EXERCISE DIRECTIONS:
From the opening line of the records through the line bearing "This screenshot has height=715, width=1310.", set down every line exactly.

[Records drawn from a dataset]
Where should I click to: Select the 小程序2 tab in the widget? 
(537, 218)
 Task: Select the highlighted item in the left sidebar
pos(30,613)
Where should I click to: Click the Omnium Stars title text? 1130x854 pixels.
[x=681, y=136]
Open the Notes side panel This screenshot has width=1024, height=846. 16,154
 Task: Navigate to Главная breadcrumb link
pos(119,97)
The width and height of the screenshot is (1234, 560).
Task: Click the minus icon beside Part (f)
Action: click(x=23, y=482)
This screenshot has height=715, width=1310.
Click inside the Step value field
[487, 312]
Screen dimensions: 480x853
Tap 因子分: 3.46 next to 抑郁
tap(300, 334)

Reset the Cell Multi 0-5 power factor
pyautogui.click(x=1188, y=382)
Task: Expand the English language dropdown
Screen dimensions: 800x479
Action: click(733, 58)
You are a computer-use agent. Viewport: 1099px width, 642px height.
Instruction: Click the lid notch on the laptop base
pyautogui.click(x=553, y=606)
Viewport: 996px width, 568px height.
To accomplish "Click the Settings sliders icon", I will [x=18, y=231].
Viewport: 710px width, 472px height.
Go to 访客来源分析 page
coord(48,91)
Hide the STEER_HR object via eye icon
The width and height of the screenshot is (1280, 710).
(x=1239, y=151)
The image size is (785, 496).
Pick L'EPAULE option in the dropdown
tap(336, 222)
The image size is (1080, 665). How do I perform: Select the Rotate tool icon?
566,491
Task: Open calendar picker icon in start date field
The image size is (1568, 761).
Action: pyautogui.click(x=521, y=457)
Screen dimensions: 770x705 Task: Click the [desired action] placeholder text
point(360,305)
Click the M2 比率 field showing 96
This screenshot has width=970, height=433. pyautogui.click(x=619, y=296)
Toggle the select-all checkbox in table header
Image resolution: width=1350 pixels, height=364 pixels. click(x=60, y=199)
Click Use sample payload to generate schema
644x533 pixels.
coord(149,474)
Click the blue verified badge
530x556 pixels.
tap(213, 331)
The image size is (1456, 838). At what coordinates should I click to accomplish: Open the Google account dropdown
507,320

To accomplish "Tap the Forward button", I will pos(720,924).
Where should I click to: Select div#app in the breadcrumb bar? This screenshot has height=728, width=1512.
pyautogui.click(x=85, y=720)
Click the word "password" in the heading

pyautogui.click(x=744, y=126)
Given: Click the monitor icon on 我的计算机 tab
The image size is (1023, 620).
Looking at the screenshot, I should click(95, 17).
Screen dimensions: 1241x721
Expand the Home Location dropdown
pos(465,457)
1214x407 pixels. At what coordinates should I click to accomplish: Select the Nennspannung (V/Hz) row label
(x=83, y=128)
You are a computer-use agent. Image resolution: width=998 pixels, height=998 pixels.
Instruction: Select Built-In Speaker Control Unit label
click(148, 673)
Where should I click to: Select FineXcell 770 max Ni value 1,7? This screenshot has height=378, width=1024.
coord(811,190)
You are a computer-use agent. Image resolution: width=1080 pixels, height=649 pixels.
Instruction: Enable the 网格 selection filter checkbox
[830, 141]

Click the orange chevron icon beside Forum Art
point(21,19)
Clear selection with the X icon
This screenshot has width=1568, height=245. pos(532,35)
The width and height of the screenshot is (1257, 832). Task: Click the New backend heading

RESULT OF THIS TASK:
Where should I click to: Select the 小程序2 tab in the widget? 
(537, 218)
 Task: Select the highlighted item in the left sidebar
pos(30,613)
Where should I click to: Click the Omnium Stars title text? 1130x854 pixels.
[x=681, y=136]
Open the Notes side panel This screenshot has width=1024, height=846. 16,154
 Task: Navigate to Главная breadcrumb link
pos(119,97)
The width and height of the screenshot is (1234, 560).
Task: Click the minus icon beside Part (f)
Action: click(x=23, y=482)
This screenshot has height=715, width=1310.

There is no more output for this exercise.